DATASET ENTRIES –
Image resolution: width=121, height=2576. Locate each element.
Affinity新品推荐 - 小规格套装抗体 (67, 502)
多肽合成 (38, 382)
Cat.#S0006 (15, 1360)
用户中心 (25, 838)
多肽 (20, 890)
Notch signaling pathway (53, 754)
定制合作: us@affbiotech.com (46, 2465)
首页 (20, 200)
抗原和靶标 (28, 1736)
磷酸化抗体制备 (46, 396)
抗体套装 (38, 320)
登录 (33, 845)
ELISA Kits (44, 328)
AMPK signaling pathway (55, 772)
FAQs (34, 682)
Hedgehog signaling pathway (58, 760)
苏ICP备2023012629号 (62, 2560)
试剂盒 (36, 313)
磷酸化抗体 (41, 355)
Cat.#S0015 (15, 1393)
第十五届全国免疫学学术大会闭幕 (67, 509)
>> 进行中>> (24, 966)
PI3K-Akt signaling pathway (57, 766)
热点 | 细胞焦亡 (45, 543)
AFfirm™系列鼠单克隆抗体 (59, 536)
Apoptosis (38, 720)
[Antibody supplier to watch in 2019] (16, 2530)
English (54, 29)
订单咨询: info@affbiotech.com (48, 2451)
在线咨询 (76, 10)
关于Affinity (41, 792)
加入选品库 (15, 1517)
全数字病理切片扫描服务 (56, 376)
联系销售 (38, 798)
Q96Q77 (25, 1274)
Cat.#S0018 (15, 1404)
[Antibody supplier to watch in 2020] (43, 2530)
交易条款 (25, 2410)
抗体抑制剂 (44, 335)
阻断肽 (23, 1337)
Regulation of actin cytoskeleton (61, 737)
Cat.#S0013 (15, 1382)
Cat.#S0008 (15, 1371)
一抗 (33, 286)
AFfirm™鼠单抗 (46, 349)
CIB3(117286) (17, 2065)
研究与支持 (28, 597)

==

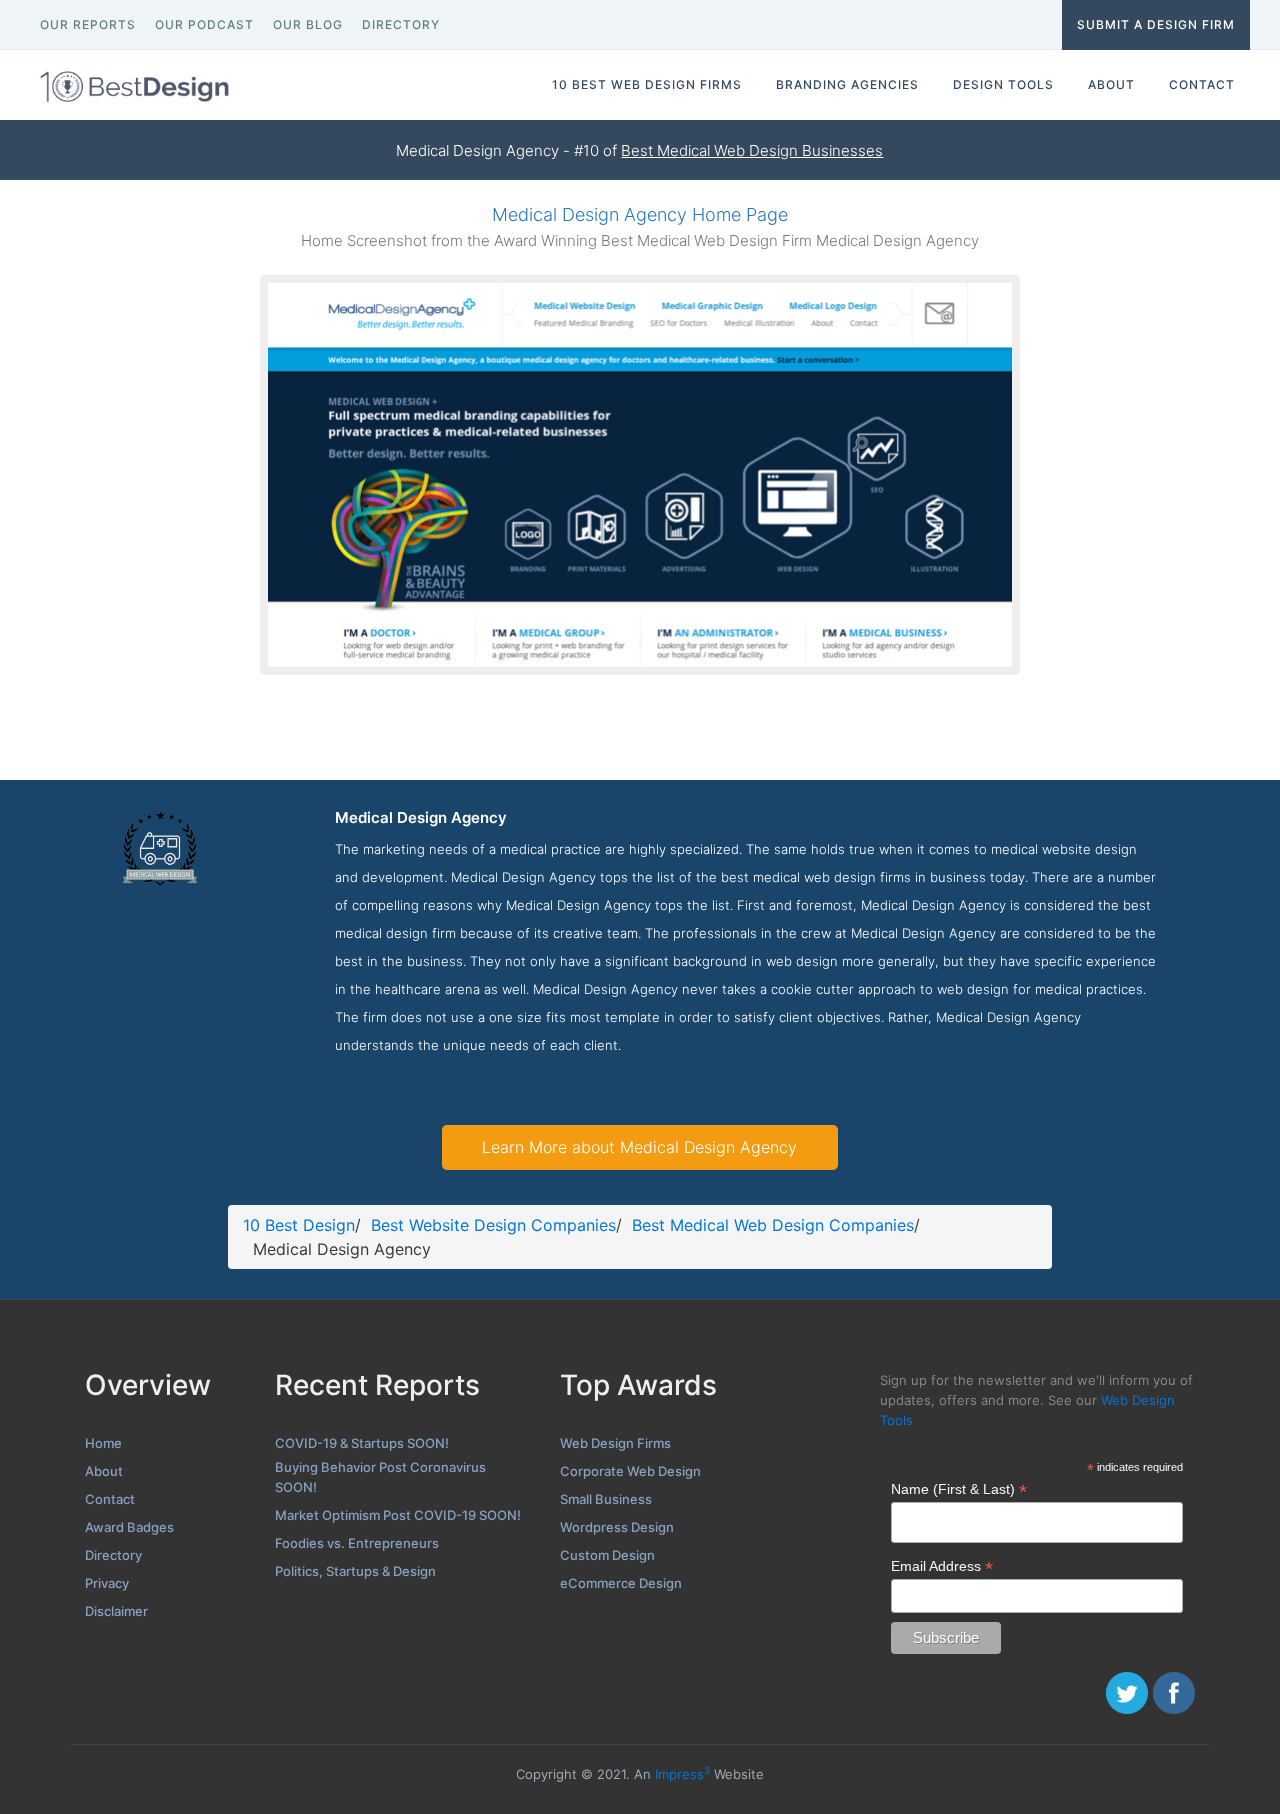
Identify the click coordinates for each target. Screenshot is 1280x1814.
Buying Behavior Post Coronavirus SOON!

--

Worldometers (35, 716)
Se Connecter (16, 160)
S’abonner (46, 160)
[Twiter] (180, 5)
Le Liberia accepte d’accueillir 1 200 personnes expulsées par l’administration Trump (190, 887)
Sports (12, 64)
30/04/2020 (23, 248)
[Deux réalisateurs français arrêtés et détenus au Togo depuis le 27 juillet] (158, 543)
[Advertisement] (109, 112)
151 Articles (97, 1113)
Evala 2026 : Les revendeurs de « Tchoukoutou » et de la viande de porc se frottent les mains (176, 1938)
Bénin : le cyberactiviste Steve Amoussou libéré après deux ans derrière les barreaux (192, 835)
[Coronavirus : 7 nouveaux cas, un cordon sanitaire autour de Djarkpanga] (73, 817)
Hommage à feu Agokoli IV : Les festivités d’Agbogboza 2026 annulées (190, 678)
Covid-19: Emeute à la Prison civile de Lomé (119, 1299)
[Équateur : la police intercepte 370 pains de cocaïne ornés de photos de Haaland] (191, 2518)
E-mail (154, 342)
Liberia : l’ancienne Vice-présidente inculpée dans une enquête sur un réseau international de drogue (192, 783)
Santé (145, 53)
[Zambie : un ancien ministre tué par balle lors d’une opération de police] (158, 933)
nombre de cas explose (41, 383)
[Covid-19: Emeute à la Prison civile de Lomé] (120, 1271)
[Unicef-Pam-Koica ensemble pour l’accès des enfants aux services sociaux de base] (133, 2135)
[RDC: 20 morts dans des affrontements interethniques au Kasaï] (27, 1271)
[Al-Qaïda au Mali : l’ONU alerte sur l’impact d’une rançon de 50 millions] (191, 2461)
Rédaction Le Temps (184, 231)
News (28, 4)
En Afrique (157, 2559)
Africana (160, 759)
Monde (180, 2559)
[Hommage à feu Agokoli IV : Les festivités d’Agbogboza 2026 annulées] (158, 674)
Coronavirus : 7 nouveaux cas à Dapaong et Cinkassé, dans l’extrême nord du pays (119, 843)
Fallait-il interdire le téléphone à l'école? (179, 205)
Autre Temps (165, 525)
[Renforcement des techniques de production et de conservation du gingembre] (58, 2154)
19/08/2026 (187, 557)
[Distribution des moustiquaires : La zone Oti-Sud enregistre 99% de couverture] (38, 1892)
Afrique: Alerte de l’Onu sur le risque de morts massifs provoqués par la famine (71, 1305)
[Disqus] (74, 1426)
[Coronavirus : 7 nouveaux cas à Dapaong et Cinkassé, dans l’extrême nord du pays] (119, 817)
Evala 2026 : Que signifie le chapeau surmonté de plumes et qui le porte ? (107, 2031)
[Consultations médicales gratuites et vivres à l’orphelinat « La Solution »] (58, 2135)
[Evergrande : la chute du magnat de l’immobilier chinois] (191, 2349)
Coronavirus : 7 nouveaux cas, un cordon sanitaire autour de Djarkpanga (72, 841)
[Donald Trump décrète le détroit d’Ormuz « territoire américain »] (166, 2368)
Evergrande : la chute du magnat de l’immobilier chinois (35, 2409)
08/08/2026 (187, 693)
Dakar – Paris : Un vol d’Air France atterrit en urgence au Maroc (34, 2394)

REQUIRED ACTION –
Among the entries above, the line containing "S’abonner (46, 160)", the line containing "Bénin : le cyberactiviste", and all lines between them are to be restated word for word; nothing else belongs in the reply.

RESPONSE BOX –
S’abonner (46, 160)
[Twiter] (180, 5)
Le Liberia accepte d’accueillir 1 200 personnes expulsées par l’administration Trump (190, 887)
Sports (12, 64)
30/04/2020 (23, 248)
[Deux réalisateurs français arrêtés et détenus au Togo depuis le 27 juillet] (158, 543)
[Advertisement] (109, 112)
151 Articles (97, 1113)
Evala 2026 : Les revendeurs de « Tchoukoutou » et de la viande de porc se frottent les mains (176, 1938)
Bénin : le cyberactiviste Steve Amoussou libéré après deux ans derrière les barreaux (192, 835)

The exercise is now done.